Oltre settant’anni di carriera, tra teatro, televisione, cinema e doppiaggio, grande tra i grandi, ha avuto sodalizi artistici intensi e fertili, come quello con Paolo Ferrari. Era eccellente nei ruoli drammatici, il talento le permetteva di essere tutto ciò che voleva, e lei ha prediletto la commedia, dove forse si è riparata come una fuggitiva, che però fonda un regno.
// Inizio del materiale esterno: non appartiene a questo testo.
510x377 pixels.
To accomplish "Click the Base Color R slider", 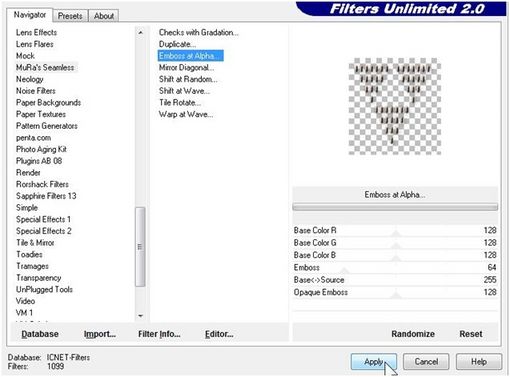I will click(x=395, y=231).
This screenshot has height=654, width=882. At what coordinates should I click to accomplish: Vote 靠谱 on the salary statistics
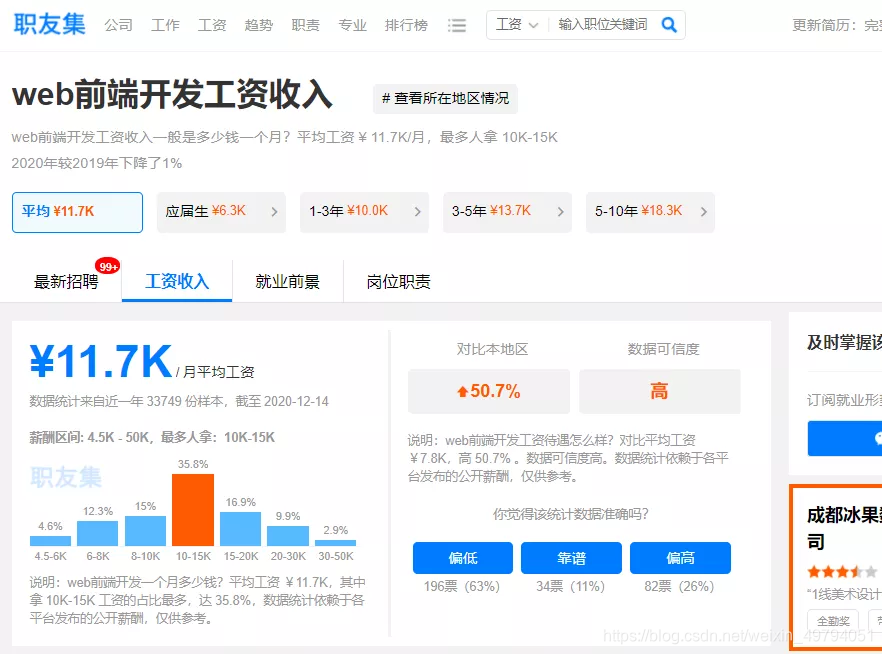(x=571, y=558)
Il regista Patrick Rossi Gastaldi conosce bene Valeria Valeri, negli anni Novanta hanno lavorato insieme a diverse commedie e tra loro c’era un’intesa indescrivibile: “Il nostro rapporto era basato sul piacere del teatro e sul piacere di stare insieme. Lei si sentiva molto vicina a me e io molto vicino a lei, nonostante l’età diversa”. A teatro a volte la Valeri si sedeva e chiedeva a Patrick di fare la sua parte: “Lei rideva come una matta. Poi recitando ritrovava tutto quello che avevo inventato. Era meravigliosa. L’unico rammarico è di non aver fatto una cosa drammatica con lei… anzi, ora mi torna in mente che realizzammo a teatro l’ultimo atto di "Amici, complici, amanti". Aveva la visione totale della drammaticità del personaggio, anche se non le piaceva farlo. Tirava fuori una sofferenza vissuta che non traspariva nel suo privato”. E prosegue: “Stamattina ho parlato con l’attore Mauro Marino, che ha lavorato spesso con lei, e anche nella morte l’ha vista col sorriso”. Sembra che Valeria Valeri se ne sia andata allontanandosi a passi dolci dalla vita, con forza discreta e tenace, arrendendosi a poco a poco alla smemoratezza, quasi una metafora.
Di lei tutti ricordano la libertà. Pino Strabioli l’ha intervistata più volte, e di tante risposte una l’ha colpito in particolare: “Era una donna sempre avanti con la testa, una donna assolutamente libera. Era una risata libera. Una volta mi raccontò di quando decise di fare l’amore per l’ultima volta, perché pensava che il suo corpo stesse invecchiando. Scelse data e luogo. Andò al mare e fece l’amore”. Anche a Patrick Gastaldi torna in mente una scena in cui questa vitalità emerge nel loro rapporto di pura allegria: “Ricordo una volta che ci siamo baciati in taxi. Il taxista ci guardava. Sembravamo Harold e Maude. Erano gli anni Novanta. La sera del suo compleanno”.
Vita o racconto della vita, quest’energia, questa lucidità spregiudicata sono il segno forte dell’indipendenza di pensiero, di una donna che ha dominato la scena e i suoi spazi. “Quando guarisco, ritorno”, pare dicesse sempre agli amici. Avrebbe trovato loro e il suo pubblico ad aspettarla.